各試験項目の評価方法は、試験タイヤを装着した試験車両をテストドライバーが走行させ、走行時の操縦安定性についての官能評価を行った。操縦安定性は、後述する従来例を100とする評点で表示され、数値が大きいほど、操縦安定性についての性能が優れていることを示している。
評価試験は、従来の空気入りタイヤ1の一例である従来例の空気入りタイヤと、本発明に係る空気入りタイヤ1である実施例1〜20と、本発明に係る空気入りタイヤ1と比較する空気入りタイヤである比較例との22種類の空気入りタイヤについて行った。これらの空気入りタイヤ1のうち、従来例の空気入りタイヤは、タイヤサイド面11に凸部80が配置されておらず、タイヤ径方向におけるビードフィラー52の高さであるビードフィラー高さが30mmになっている。また、比較例の空気入りタイヤは、タイヤサイド面11に凸部80が配置されているものの、タイヤ径方向に並ぶ凸部80で、底面の大きさが全て同じ大きさになっている。また、比較例の空気入りタイヤも、ビードフィラー高さは30mmになっている。
これに対し、本発明に係る空気入りタイヤ1の一例である実施例1〜20は、全てタイヤサイド面11に凸部80が配置されており、タイヤ径方向に並ぶ凸部80で、底面の大きさが複数の種類の大きさになっており、ビードフィラー高さは30mmになっている。また、実施例1〜20に係る空気入りタイヤ1は、凸部80の高さHcや、タイヤ周方向で凸部80の高さHcが同一であるか否か、最小凸部に対する最大凸部の外周長さの差が、それぞれ異なっている。
これらの空気入りタイヤ1を用いて評価試験を行った結果、図9A〜図9Cに示すように、実施例1〜20の空気入りタイヤ1は、底面の大きさが異なる複数の凸部80をタイヤ周方向に並べてタイヤサイド面11に配設するのみで、従来例や比較例に対して、操縦安定性を向上させることができることが分かった。つまり、実施例1〜20に係る空気入りタイヤ1は、操縦安定性を容易に向上させることができる。
1 空気入りタイヤ
2 トレッド部
3 ショルダー部
4 サイドウォール部
5 ビード部
6 カーカス層
7 ベルト層
8 ベルト補強層
10 タイヤサイド部
11 タイヤサイド面
21 トレッド面
22 周方向主溝
23 陸部
80 凸部
82 底辺
91 第1凸部
92 第2凸部(最大凸部)
93 第3凸部(最小凸部)

Claims (7)

  1. タイヤ幅方向における両側に位置するタイヤサイド部の表面であるタイヤサイド面と、
    少なくとも一方の前記タイヤサイド面に角錐状の形状で設けられ、底面が前記タイヤサイド面側に位置する向きで配設されて前記タイヤサイド面から突出する凸部と、
    を備え、
    前記凸部は、複数がタイヤ径方向に並ぶと共に、タイヤ径方向において隣り合う前記凸部同士で角錐の底辺同士を共有し、且つ、タイヤ径方向に並ぶ複数の前記凸部は、前記底面の大きさが複数の種類で形成されることを特徴とする空気入りタイヤ。

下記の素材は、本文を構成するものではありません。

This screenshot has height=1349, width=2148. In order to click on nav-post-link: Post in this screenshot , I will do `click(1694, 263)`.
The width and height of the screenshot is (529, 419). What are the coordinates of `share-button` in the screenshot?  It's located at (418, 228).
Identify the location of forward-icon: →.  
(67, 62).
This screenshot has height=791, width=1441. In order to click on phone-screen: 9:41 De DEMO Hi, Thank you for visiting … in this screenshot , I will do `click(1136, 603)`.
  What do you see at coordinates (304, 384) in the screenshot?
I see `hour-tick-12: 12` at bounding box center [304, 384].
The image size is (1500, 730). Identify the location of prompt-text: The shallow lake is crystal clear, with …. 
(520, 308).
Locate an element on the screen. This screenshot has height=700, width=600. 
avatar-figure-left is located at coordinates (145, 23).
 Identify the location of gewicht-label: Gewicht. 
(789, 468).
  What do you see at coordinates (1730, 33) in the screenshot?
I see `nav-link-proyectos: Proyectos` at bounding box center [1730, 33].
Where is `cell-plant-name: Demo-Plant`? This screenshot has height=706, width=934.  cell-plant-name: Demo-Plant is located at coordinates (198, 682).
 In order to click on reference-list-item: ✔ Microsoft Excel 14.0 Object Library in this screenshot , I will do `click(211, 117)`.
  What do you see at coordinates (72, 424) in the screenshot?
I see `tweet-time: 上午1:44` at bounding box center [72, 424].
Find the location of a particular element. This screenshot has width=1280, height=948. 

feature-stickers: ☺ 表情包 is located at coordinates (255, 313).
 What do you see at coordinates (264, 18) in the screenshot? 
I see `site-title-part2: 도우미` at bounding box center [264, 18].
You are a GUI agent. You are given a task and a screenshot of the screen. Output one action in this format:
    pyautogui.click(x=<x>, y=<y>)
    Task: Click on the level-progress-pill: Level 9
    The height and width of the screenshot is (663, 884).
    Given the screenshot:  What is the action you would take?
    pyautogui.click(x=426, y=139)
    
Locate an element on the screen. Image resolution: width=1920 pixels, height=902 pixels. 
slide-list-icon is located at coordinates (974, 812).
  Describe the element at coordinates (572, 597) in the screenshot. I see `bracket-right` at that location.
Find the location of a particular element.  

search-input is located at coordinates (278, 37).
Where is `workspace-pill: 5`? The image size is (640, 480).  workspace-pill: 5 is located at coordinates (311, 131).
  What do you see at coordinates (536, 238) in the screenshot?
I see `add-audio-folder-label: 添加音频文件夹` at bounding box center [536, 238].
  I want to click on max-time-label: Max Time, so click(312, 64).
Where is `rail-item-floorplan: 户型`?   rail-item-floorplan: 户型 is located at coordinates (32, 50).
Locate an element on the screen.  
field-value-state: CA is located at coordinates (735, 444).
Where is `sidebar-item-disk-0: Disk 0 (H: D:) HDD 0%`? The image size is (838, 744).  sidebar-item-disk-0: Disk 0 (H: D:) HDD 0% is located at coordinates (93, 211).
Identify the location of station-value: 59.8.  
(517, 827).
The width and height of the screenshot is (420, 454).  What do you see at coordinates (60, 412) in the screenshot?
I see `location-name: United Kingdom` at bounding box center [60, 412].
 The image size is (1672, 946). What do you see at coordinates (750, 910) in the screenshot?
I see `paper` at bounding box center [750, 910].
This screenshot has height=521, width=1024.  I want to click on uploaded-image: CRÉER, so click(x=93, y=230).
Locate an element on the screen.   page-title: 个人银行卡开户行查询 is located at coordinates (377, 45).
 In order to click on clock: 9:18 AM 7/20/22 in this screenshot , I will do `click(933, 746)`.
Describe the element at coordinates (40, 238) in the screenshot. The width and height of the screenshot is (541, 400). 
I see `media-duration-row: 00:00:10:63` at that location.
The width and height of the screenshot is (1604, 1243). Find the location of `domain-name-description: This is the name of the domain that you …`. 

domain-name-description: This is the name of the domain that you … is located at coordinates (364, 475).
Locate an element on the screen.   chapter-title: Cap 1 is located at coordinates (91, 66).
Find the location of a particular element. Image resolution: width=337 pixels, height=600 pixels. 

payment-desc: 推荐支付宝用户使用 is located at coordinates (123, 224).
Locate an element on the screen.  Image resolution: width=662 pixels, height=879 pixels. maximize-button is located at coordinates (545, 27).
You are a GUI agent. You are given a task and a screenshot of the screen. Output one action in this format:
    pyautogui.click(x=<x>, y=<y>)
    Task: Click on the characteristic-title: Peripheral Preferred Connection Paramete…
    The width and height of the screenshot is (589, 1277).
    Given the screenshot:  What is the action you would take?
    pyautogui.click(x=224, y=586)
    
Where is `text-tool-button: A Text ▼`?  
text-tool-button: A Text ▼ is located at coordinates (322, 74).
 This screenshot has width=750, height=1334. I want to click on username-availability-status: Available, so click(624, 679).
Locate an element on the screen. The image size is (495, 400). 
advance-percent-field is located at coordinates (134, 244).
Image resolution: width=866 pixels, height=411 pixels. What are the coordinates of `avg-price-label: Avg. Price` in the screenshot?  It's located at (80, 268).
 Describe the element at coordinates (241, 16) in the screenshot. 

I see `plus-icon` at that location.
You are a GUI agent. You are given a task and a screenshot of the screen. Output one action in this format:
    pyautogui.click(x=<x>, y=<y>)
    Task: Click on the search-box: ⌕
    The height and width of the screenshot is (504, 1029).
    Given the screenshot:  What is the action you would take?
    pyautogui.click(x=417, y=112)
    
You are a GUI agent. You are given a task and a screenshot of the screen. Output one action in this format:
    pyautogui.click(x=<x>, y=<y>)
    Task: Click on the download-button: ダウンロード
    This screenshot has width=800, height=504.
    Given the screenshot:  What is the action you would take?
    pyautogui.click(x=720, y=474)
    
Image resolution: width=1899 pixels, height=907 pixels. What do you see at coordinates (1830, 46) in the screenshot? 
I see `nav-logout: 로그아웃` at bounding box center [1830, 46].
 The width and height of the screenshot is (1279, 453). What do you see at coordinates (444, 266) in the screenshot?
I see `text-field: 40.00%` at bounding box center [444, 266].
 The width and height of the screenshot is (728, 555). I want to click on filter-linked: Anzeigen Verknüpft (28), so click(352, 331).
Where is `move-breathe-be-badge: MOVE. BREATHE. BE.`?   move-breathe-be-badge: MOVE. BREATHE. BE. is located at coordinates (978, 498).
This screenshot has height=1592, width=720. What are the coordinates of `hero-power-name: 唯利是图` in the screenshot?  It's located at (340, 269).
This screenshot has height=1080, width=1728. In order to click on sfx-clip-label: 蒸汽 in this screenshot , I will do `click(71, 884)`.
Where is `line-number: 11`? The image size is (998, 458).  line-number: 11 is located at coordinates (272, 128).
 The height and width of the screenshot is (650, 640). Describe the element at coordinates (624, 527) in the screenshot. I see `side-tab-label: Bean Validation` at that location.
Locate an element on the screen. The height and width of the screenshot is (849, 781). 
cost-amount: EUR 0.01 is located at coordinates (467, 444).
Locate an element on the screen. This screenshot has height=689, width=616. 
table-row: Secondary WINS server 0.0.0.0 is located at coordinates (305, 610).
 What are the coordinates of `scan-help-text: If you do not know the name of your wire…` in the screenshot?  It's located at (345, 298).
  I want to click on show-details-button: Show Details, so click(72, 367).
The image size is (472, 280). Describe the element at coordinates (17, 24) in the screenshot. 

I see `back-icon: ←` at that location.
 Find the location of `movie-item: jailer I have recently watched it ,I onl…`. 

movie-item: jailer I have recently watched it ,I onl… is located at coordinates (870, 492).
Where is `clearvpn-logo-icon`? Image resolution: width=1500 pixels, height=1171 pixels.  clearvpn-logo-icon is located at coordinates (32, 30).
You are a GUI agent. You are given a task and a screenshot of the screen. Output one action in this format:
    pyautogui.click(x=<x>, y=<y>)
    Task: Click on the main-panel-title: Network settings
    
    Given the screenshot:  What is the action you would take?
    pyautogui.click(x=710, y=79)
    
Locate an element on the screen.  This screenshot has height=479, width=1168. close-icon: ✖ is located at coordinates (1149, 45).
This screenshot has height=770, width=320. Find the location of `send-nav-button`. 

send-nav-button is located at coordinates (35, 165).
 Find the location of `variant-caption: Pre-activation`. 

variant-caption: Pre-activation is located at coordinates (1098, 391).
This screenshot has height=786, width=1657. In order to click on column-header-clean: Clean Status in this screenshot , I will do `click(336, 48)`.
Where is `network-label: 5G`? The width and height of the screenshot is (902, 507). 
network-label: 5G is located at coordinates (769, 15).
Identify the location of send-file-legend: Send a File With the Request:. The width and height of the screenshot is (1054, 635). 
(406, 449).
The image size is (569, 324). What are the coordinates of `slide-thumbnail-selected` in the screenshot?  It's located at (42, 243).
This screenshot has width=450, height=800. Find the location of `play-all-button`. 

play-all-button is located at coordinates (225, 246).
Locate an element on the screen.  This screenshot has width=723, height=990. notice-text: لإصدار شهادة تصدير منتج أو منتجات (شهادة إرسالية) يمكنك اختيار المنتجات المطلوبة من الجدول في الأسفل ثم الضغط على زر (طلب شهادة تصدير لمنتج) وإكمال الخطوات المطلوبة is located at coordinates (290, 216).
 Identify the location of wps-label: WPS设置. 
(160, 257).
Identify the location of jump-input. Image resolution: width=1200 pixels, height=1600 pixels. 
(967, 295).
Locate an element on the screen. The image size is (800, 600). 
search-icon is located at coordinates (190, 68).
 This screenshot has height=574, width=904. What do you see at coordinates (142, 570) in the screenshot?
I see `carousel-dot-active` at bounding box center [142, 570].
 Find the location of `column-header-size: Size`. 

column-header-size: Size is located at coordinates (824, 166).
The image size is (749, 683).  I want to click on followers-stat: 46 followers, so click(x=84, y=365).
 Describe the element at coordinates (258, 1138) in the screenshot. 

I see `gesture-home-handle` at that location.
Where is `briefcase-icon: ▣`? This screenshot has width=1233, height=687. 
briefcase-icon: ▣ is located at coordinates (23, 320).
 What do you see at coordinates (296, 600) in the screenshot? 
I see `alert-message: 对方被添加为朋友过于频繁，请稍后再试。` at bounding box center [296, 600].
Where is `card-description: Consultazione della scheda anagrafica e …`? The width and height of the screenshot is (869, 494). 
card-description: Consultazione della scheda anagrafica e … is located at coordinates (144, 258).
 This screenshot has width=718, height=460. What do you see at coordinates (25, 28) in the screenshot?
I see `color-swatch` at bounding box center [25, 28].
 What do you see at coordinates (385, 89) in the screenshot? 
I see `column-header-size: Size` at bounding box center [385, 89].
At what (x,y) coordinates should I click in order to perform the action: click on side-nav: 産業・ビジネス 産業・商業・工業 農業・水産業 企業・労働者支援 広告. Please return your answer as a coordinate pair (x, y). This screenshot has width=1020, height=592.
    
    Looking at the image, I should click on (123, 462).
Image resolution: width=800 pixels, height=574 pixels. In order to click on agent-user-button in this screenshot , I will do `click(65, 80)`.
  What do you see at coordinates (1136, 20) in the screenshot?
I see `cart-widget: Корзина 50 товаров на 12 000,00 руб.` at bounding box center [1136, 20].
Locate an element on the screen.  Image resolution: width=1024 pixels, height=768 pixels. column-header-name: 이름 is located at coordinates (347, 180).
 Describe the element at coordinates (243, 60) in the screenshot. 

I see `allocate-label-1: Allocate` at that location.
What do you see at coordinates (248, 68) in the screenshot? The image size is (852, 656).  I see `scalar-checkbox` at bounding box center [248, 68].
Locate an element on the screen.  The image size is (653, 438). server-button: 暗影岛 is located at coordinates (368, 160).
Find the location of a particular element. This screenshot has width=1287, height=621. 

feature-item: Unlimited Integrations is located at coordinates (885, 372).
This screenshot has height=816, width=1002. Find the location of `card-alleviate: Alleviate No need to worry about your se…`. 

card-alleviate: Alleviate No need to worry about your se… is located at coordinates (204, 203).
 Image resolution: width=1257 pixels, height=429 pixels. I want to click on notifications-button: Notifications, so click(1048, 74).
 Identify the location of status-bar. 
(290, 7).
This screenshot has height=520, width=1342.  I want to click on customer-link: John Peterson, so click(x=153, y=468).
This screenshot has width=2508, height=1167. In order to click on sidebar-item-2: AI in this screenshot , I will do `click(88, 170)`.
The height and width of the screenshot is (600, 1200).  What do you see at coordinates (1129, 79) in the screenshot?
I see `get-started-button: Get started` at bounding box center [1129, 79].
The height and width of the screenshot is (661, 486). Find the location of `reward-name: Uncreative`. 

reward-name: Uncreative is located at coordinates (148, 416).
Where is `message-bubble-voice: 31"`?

  2. 前記凸部は、トレッド面の接地端とリムチェックラインとの間の範囲内に配置される請求項1に記載の空気入りタイヤ。
  3. 前記凸部は、前記タイヤサイド面からの高さが0.5mm以上5.0mm以下の範囲内である請求項1または2に記載の空気入りタイヤ。
  4. 前記凸部は、タイヤ周方向において隣り合う前記凸部同士で前記タイヤサイド面からの高さが同一である請求項1〜3のいずれか1項に記載の空気入りタイヤ。
  5. 前記凸部は、
    タイヤ径方向に並ぶ複数の前記凸部のうち、前記底面の大きさが最も大きい前記凸部である最大凸部の前記底面の外周長さが、
    タイヤ径方向に並ぶ複数の前記凸部のうち、前記底面の大きさが最も小さい前記凸部である最小凸部の前記底面の外周長さの600%以下であり、
    前記最小凸部の前記底面の外周長さは、前記最大凸部の前記底面の外周長さの95%以下である請求項1〜4のいずれか1項の記載の空気入りタイヤ。
  6. タイヤ径方向に並ぶ複数の前記凸部は、それぞれの前記凸部においてタイヤ径方向に延びる2本の前記底辺のうち少なくとも一方の前記底辺が、タイヤ径方向において隣り合う前記凸部同士でタイヤ周方向における位置が同じ位置となって配置される請求項1〜5のいずれか1項に記載の空気入りタイヤ。
  7. タイヤ径方向に並ぶ複数の前記凸部は、高さが複数の種類で形成される請求項1〜6のいずれか1項に記載の空気入りタイヤ。